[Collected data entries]
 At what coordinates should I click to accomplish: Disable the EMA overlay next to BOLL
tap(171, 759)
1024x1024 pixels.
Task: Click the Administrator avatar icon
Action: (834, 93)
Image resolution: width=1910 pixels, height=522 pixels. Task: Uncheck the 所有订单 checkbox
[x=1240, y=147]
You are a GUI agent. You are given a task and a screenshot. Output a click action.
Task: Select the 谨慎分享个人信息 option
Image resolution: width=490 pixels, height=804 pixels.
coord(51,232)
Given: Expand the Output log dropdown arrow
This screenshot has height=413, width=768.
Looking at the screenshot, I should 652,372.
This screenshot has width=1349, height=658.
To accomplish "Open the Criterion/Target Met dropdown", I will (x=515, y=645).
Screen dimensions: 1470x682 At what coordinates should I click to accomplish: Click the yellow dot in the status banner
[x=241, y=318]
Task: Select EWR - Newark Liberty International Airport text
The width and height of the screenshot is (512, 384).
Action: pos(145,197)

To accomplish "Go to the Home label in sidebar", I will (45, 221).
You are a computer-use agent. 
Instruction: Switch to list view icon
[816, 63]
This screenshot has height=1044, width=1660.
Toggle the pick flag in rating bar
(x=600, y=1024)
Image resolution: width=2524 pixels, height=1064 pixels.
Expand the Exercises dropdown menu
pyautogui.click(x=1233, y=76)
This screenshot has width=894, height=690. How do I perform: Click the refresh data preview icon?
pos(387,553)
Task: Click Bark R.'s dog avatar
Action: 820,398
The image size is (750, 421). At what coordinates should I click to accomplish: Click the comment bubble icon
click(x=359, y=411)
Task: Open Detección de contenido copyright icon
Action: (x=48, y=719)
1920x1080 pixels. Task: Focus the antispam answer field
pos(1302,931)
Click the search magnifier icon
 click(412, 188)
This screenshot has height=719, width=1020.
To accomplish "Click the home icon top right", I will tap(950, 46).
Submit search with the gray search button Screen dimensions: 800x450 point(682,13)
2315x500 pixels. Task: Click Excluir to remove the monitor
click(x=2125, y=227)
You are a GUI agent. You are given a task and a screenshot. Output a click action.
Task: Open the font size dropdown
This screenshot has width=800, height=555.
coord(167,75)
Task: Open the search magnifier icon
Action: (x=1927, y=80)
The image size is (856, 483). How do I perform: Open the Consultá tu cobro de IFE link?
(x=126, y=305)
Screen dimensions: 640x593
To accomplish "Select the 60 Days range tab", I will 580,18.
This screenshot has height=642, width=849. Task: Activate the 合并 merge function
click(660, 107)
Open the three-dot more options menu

_About this task_
The result consists of the line with "Task: Open the font size dropdown" through the last line of the entries above, repeated exactly and with nothing else.

_Task output_
Task: Open the font size dropdown
This screenshot has width=800, height=555.
coord(167,75)
Task: Open the search magnifier icon
Action: (x=1927, y=80)
The image size is (856, 483). How do I perform: Open the Consultá tu cobro de IFE link?
(x=126, y=305)
Screen dimensions: 640x593
To accomplish "Select the 60 Days range tab", I will 580,18.
This screenshot has height=642, width=849. Task: Activate the 合并 merge function
click(660, 107)
Open the three-dot more options menu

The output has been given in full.